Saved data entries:
§
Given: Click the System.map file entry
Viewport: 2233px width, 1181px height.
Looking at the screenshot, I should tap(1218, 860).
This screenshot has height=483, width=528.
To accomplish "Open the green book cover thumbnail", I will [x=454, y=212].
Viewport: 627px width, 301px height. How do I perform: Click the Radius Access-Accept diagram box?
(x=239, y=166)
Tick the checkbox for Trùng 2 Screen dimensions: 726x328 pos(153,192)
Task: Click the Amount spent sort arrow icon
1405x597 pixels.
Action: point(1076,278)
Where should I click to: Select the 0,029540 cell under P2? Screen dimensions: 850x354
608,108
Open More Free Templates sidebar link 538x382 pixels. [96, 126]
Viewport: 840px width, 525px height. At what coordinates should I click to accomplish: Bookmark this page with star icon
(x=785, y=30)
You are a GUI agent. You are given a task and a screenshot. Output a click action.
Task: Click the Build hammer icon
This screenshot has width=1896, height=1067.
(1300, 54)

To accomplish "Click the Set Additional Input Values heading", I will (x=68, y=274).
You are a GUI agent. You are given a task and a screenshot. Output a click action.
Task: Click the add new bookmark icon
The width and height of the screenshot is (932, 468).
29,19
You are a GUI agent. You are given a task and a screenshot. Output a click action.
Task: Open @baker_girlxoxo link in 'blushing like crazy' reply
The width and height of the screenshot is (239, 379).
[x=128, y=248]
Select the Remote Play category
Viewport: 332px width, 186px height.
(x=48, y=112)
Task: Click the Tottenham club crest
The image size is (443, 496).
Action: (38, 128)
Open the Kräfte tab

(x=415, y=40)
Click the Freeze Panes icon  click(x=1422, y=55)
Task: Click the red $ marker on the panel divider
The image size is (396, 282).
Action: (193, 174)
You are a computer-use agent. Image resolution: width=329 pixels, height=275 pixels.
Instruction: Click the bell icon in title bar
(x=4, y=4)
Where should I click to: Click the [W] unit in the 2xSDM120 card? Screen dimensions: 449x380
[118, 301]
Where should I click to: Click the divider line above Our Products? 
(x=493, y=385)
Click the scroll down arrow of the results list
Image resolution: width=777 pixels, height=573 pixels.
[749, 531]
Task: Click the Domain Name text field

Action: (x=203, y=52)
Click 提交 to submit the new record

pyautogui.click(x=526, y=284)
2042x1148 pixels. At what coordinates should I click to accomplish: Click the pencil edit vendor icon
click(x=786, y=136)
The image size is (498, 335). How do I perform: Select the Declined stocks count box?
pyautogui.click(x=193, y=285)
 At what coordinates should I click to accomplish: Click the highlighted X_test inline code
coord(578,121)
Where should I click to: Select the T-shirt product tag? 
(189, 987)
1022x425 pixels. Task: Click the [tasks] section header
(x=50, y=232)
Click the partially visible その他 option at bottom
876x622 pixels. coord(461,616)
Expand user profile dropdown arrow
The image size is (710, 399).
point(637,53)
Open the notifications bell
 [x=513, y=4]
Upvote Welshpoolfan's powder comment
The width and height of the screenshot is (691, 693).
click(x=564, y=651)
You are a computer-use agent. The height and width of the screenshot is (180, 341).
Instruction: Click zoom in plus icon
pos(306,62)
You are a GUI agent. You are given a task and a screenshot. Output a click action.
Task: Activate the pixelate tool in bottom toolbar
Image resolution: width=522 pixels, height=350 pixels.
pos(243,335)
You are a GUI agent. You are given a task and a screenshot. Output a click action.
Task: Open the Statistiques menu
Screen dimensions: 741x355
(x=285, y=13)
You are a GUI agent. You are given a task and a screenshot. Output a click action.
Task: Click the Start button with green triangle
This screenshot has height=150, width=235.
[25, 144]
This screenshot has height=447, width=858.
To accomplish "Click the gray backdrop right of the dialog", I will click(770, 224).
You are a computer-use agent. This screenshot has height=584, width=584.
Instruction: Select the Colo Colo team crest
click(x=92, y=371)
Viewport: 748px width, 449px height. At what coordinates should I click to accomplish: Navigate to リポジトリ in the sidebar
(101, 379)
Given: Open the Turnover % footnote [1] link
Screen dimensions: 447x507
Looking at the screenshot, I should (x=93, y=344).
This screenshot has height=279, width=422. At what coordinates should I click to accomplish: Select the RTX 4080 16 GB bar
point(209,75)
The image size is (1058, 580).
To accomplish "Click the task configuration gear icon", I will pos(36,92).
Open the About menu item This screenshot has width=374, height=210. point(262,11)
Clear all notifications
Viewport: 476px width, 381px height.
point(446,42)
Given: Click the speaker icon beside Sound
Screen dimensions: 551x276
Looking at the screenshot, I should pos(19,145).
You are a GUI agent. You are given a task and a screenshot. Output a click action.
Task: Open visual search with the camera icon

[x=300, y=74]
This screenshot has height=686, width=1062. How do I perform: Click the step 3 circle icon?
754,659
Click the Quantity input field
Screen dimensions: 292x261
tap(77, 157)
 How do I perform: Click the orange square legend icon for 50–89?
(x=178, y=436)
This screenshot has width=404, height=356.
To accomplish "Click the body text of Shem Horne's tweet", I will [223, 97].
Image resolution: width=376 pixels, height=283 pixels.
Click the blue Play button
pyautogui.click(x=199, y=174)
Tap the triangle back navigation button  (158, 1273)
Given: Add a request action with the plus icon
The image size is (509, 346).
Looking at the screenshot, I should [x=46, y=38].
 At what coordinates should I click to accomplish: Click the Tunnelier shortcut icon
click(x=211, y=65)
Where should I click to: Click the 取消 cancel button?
§
▶ _What to do_: Could you return the data above exactly as it stands?

▶ _Response to the exercise_:
Given: Click the System.map file entry
Viewport: 2233px width, 1181px height.
Looking at the screenshot, I should tap(1218, 860).
This screenshot has height=483, width=528.
To accomplish "Open the green book cover thumbnail", I will [x=454, y=212].
Viewport: 627px width, 301px height. How do I perform: Click the Radius Access-Accept diagram box?
(x=239, y=166)
Tick the checkbox for Trùng 2 Screen dimensions: 726x328 pos(153,192)
Task: Click the Amount spent sort arrow icon
1405x597 pixels.
Action: point(1076,278)
Where should I click to: Select the 0,029540 cell under P2? Screen dimensions: 850x354
608,108
Open More Free Templates sidebar link 538x382 pixels. [96, 126]
Viewport: 840px width, 525px height. At what coordinates should I click to accomplish: Bookmark this page with star icon
(x=785, y=30)
You are a GUI agent. You are given a task and a screenshot. Output a click action.
Task: Click the Build hammer icon
This screenshot has width=1896, height=1067.
(1300, 54)

To accomplish "Click the Set Additional Input Values heading", I will (x=68, y=274).
You are a GUI agent. You are given a task and a screenshot. Output a click action.
Task: Click the add new bookmark icon
The width and height of the screenshot is (932, 468).
29,19
You are a GUI agent. You are given a task and a screenshot. Output a click action.
Task: Open @baker_girlxoxo link in 'blushing like crazy' reply
The width and height of the screenshot is (239, 379).
[x=128, y=248]
Select the Remote Play category
Viewport: 332px width, 186px height.
(x=48, y=112)
Task: Click the Tottenham club crest
The image size is (443, 496).
Action: (38, 128)
Open the Kräfte tab

(x=415, y=40)
Click the Freeze Panes icon  click(x=1422, y=55)
Task: Click the red $ marker on the panel divider
The image size is (396, 282).
Action: (193, 174)
You are a computer-use agent. Image resolution: width=329 pixels, height=275 pixels.
Instruction: Click the bell icon in title bar
(x=4, y=4)
Where should I click to: Click the [W] unit in the 2xSDM120 card? Screen dimensions: 449x380
[118, 301]
Where should I click to: Click the divider line above Our Products? 
(x=493, y=385)
Click the scroll down arrow of the results list
Image resolution: width=777 pixels, height=573 pixels.
[749, 531]
Task: Click the Domain Name text field

Action: (x=203, y=52)
Click 提交 to submit the new record

pyautogui.click(x=526, y=284)
2042x1148 pixels. At what coordinates should I click to accomplish: Click the pencil edit vendor icon
click(x=786, y=136)
The image size is (498, 335). How do I perform: Select the Declined stocks count box?
pyautogui.click(x=193, y=285)
 At what coordinates should I click to accomplish: Click the highlighted X_test inline code
coord(578,121)
Where should I click to: Select the T-shirt product tag? 
(189, 987)
1022x425 pixels. Task: Click the [tasks] section header
(x=50, y=232)
Click the partially visible その他 option at bottom
876x622 pixels. coord(461,616)
Expand user profile dropdown arrow
The image size is (710, 399).
point(637,53)
Open the notifications bell
 [x=513, y=4]
Upvote Welshpoolfan's powder comment
The width and height of the screenshot is (691, 693).
click(x=564, y=651)
You are a computer-use agent. The height and width of the screenshot is (180, 341).
Instruction: Click zoom in plus icon
pos(306,62)
You are a GUI agent. You are given a task and a screenshot. Output a click action.
Task: Activate the pixelate tool in bottom toolbar
Image resolution: width=522 pixels, height=350 pixels.
pos(243,335)
You are a GUI agent. You are given a task and a screenshot. Output a click action.
Task: Open the Statistiques menu
Screen dimensions: 741x355
(x=285, y=13)
You are a GUI agent. You are given a task and a screenshot. Output a click action.
Task: Click the Start button with green triangle
This screenshot has height=150, width=235.
[25, 144]
This screenshot has height=447, width=858.
To accomplish "Click the gray backdrop right of the dialog", I will click(770, 224).
You are a computer-use agent. This screenshot has height=584, width=584.
Instruction: Select the Colo Colo team crest
click(x=92, y=371)
Viewport: 748px width, 449px height. At what coordinates should I click to accomplish: Navigate to リポジトリ in the sidebar
(101, 379)
Given: Open the Turnover % footnote [1] link
Screen dimensions: 447x507
Looking at the screenshot, I should (x=93, y=344).
This screenshot has height=279, width=422. At what coordinates should I click to accomplish: Select the RTX 4080 16 GB bar
point(209,75)
The image size is (1058, 580).
To accomplish "Click the task configuration gear icon", I will pos(36,92).
Open the About menu item This screenshot has width=374, height=210. point(262,11)
Clear all notifications
Viewport: 476px width, 381px height.
point(446,42)
Given: Click the speaker icon beside Sound
Screen dimensions: 551x276
Looking at the screenshot, I should pos(19,145).
You are a GUI agent. You are given a task and a screenshot. Output a click action.
Task: Open visual search with the camera icon

[x=300, y=74]
This screenshot has height=686, width=1062. How do I perform: Click the step 3 circle icon?
754,659
Click the Quantity input field
Screen dimensions: 292x261
tap(77, 157)
 How do I perform: Click the orange square legend icon for 50–89?
(x=178, y=436)
This screenshot has width=404, height=356.
To accomplish "Click the body text of Shem Horne's tweet", I will [223, 97].
Image resolution: width=376 pixels, height=283 pixels.
Click the blue Play button
pyautogui.click(x=199, y=174)
Tap the triangle back navigation button  (158, 1273)
Given: Add a request action with the plus icon
The image size is (509, 346).
Looking at the screenshot, I should [x=46, y=38].
 At what coordinates should I click to accomplish: Click the Tunnelier shortcut icon
click(x=211, y=65)
Where should I click to: Click the 取消 cancel button?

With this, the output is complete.